Task goal: Update the excerpt on Allen's Hall of Fame candidacy by writing it out from "It was the ’60s, and" up to and including "of the time.", with "machinations" changed to "maneuverings".

Extract:
The media played a role in that long march. Whether influenced by Allen’s controversies, real and imagined; or consciously or subconsciously aligned against him due to his race, the Baseball Writers Association of America, voters for Hall of Fame elections, rejected his candidacy for 14 years, never giving him more than 18.9% of their votes in any year when 75% was, and is, needed for enshrinement. During his time on the BBWAA balloting, there was little outcry about the reasons why, though it was widely known within the game and media ranks that Allen and the media had a truculent and at times hostile relationship.
This vote, by the Classic Era Committee, represents the finale of the Allen/Philadelphia saga for the Hall. Hopefully it will also enable the many to analyze and craft their own conclusions about the man and the game’s time period that in this one compelling case transcended baseball and peeled back the layers of unrest in an era.
It was the ’60s, and as some would say, “You had to be there, man.”
A different time
The machinations that saw so many fissures in society, especially between Black and white America, never allowed as fine a player as Allen to find peace and prosperity in an astute baseball town, because that town fit uncomfortably into the discomfiting bigger pictures of the time.

Pixel coordinate grounding data:
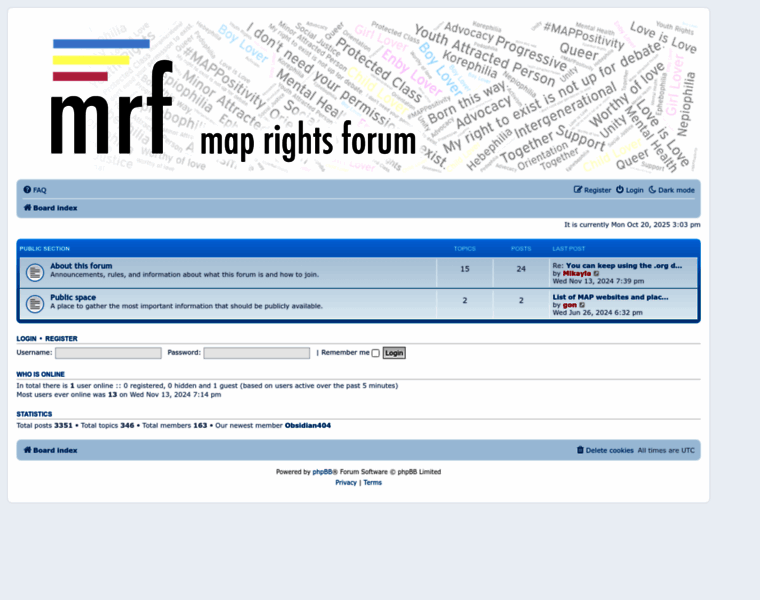Enable the Remember me checkbox
The width and height of the screenshot is (760, 600).
(376, 353)
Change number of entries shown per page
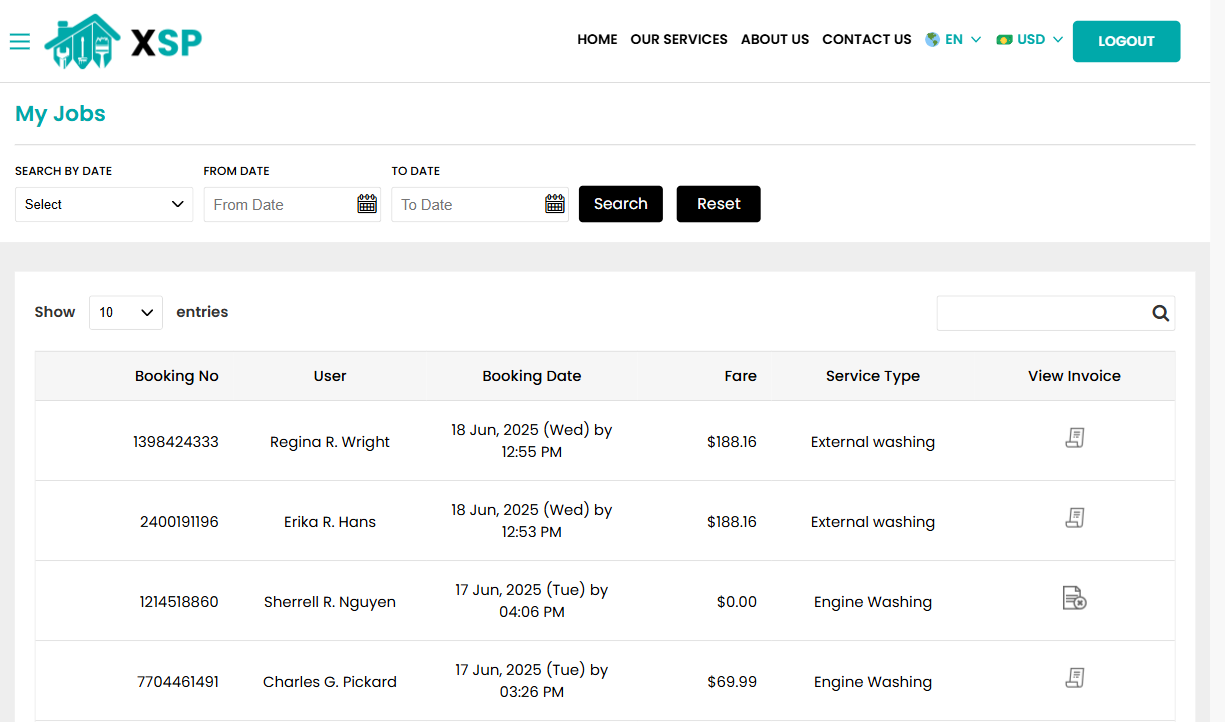Image resolution: width=1225 pixels, height=722 pixels. 125,312
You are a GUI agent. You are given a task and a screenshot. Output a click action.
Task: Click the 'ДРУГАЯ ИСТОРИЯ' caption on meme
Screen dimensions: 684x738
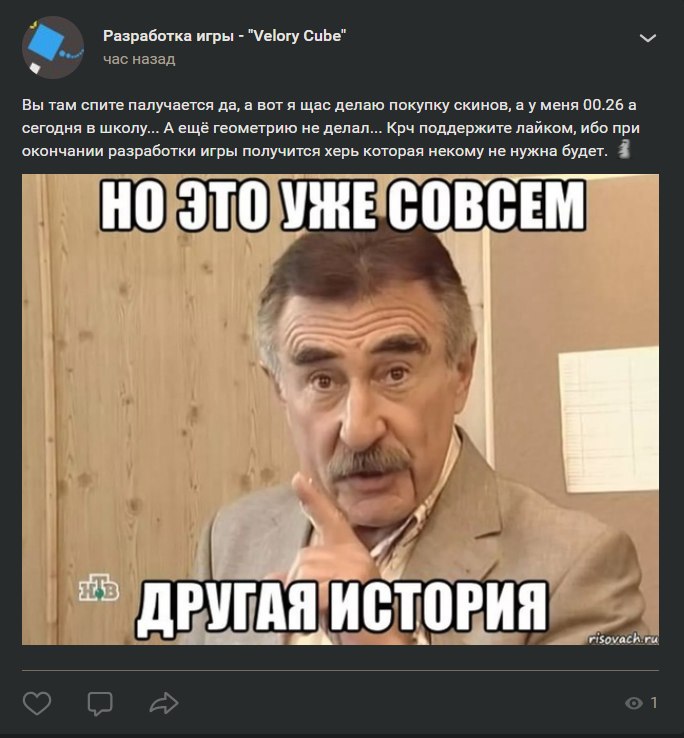tap(342, 606)
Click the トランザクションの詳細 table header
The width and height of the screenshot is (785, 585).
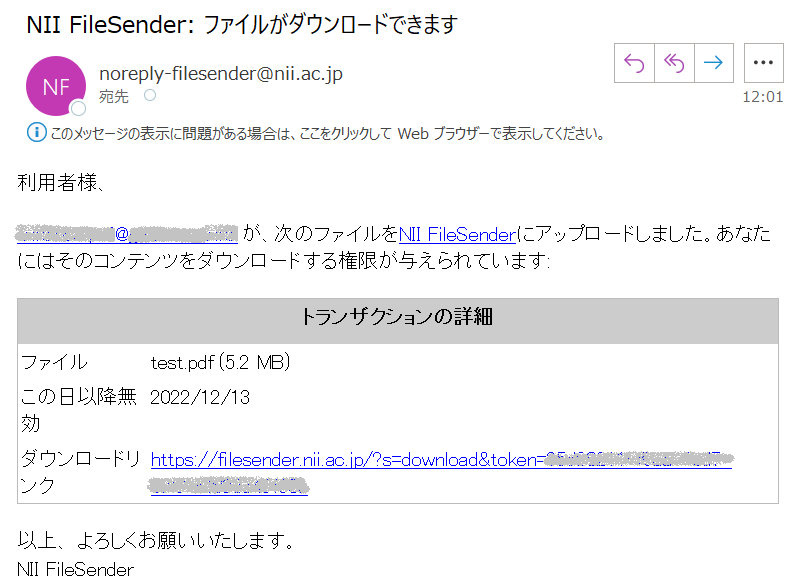tap(397, 318)
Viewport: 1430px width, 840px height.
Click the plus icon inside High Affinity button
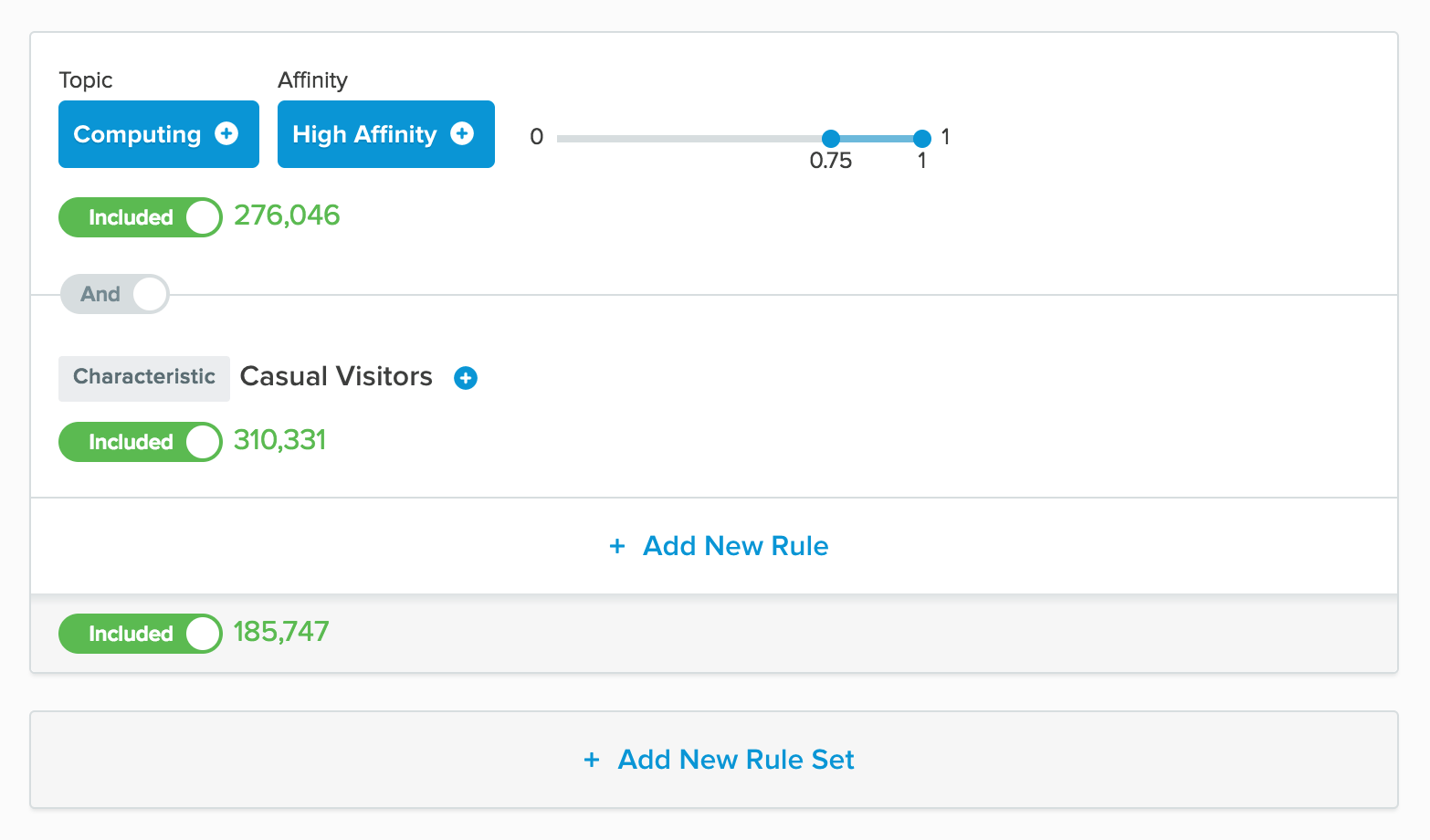pos(462,134)
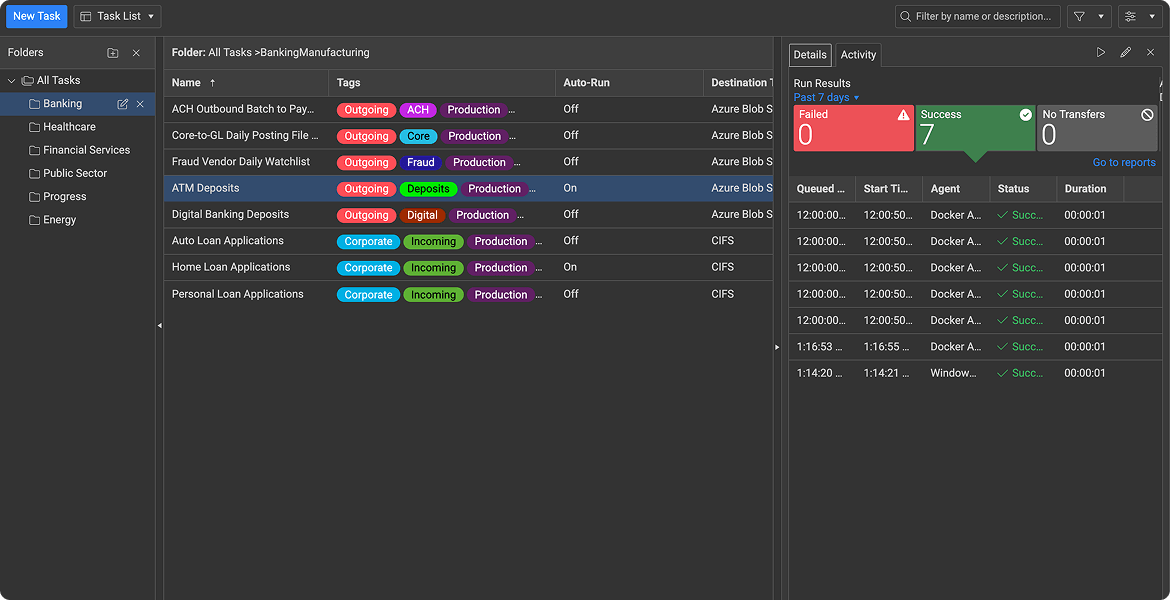Click the green Success count panel

975,128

Solution to this exercise:
It was the ’60s, and as some would say, “You had to be there, man.”
A different time
The maneuverings that saw so many fissures in society, especially between Black and white America, never allowed as fine a player as Allen to find peace and prosperity in an astute baseball town, because that town fit uncomfortably into the discomfiting bigger pictures of the time.